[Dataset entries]
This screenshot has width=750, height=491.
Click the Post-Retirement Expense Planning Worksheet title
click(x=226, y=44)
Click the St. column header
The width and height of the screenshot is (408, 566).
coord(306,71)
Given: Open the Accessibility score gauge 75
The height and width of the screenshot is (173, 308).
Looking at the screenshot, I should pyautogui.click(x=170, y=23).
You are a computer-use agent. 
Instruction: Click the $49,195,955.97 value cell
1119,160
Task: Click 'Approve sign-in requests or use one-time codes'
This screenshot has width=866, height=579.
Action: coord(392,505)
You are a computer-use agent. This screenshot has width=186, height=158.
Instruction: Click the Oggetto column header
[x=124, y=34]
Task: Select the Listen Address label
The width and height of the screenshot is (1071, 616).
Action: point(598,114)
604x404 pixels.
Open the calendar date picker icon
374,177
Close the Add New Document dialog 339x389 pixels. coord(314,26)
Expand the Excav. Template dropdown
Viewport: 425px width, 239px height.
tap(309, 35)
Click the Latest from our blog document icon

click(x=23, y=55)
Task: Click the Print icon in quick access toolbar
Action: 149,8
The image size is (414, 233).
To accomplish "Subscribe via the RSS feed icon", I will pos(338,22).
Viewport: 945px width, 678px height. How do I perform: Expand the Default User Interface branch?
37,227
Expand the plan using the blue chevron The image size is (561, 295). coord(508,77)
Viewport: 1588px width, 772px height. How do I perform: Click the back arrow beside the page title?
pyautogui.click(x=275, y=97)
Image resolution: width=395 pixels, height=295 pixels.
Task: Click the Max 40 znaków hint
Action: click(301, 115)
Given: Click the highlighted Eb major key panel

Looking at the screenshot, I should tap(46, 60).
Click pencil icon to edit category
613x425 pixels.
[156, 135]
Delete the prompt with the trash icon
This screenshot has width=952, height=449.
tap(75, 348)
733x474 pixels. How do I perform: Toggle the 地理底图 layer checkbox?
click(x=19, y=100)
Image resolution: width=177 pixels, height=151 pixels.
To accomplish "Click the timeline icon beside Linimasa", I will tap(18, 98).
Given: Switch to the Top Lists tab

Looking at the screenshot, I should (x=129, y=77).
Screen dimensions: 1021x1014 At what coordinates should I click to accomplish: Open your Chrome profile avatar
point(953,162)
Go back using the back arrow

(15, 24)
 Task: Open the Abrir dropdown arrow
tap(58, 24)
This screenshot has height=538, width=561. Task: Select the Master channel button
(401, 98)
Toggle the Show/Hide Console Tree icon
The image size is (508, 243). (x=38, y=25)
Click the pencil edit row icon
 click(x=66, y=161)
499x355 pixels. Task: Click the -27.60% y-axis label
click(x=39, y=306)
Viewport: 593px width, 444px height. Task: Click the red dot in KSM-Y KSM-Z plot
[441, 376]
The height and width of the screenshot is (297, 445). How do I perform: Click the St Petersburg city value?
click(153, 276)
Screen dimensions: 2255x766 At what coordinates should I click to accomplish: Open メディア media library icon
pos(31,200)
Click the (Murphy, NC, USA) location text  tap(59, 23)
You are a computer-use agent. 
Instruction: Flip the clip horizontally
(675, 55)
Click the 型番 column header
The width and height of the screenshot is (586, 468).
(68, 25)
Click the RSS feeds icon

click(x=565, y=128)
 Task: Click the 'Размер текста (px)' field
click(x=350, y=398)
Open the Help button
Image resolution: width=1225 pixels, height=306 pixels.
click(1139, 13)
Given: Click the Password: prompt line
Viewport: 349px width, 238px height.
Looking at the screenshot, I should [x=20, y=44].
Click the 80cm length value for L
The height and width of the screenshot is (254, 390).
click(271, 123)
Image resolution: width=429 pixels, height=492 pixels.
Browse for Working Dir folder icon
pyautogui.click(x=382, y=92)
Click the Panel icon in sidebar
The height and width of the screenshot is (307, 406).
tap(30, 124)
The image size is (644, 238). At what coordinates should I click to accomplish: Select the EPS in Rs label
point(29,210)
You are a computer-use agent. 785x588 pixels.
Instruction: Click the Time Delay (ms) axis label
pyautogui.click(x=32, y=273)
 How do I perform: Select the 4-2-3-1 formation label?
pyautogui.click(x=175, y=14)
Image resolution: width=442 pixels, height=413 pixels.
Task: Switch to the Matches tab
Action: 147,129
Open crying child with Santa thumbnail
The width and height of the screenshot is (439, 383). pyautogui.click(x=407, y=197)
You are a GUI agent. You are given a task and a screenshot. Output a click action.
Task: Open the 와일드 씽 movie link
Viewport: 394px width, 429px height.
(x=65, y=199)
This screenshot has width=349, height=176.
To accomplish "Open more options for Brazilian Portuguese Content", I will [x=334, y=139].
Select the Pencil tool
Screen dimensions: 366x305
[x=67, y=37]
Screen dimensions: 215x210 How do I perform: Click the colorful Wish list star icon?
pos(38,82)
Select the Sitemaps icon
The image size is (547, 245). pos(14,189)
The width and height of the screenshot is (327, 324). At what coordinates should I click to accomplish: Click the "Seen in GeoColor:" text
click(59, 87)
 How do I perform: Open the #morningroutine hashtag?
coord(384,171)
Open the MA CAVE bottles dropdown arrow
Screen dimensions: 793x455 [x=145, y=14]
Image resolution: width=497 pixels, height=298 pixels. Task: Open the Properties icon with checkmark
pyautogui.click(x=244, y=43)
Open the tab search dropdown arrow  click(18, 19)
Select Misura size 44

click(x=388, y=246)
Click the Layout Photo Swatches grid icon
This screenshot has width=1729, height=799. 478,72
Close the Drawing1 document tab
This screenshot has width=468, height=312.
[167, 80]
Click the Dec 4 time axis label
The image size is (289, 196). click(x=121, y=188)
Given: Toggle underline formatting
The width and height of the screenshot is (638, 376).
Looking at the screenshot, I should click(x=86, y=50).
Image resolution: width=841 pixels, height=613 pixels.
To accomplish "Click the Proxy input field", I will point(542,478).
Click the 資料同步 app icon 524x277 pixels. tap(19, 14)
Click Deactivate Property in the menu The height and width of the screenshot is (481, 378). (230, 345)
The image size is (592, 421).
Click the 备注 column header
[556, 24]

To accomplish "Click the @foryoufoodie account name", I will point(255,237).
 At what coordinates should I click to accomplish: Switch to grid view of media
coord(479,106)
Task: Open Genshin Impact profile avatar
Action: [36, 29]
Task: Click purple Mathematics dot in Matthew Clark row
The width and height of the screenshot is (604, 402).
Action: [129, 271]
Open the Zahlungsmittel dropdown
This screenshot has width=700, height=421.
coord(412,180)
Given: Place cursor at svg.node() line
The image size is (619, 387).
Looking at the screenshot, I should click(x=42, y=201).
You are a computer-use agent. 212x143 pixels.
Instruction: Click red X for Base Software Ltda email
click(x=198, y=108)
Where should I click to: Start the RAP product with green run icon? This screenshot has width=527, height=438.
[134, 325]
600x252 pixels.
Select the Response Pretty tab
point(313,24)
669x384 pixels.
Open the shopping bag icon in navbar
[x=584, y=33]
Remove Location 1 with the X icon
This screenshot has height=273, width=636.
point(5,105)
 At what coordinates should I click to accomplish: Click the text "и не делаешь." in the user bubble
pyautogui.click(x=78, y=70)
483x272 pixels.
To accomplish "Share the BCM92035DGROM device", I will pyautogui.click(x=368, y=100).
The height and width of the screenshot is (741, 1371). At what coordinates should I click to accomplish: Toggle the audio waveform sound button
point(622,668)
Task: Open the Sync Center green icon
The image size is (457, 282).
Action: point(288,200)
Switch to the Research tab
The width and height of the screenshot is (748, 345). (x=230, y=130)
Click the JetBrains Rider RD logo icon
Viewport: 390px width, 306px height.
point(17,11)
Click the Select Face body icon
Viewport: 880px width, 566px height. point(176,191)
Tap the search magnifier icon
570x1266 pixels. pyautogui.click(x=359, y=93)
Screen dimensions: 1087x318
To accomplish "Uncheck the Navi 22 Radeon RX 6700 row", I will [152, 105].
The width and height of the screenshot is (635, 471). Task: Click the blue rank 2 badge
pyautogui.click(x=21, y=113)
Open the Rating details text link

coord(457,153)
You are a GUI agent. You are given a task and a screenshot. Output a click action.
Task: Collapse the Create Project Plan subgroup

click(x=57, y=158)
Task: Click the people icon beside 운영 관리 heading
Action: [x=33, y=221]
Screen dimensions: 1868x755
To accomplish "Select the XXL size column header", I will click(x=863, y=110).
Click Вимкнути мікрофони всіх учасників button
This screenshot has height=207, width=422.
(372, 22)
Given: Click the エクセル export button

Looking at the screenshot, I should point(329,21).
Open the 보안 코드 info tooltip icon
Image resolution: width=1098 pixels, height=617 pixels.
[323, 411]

### WHAT IS BEING ASKED
Repeat word for word the lines above that run from the line containing "Screen dimensions: 2255x766" through the line containing "Given: Click the Password: prompt line", both ends included, and nothing else.

### TASK OUTPUT
Screen dimensions: 2255x766 At what coordinates should I click to accomplish: Open メディア media library icon
pos(31,200)
Click the (Murphy, NC, USA) location text  tap(59, 23)
You are a computer-use agent. 
Instruction: Flip the clip horizontally
(675, 55)
Click the 型番 column header
The width and height of the screenshot is (586, 468).
(68, 25)
Click the RSS feeds icon

click(x=565, y=128)
 Task: Click the 'Размер текста (px)' field
click(x=350, y=398)
Open the Help button
Image resolution: width=1225 pixels, height=306 pixels.
click(1139, 13)
Given: Click the Password: prompt line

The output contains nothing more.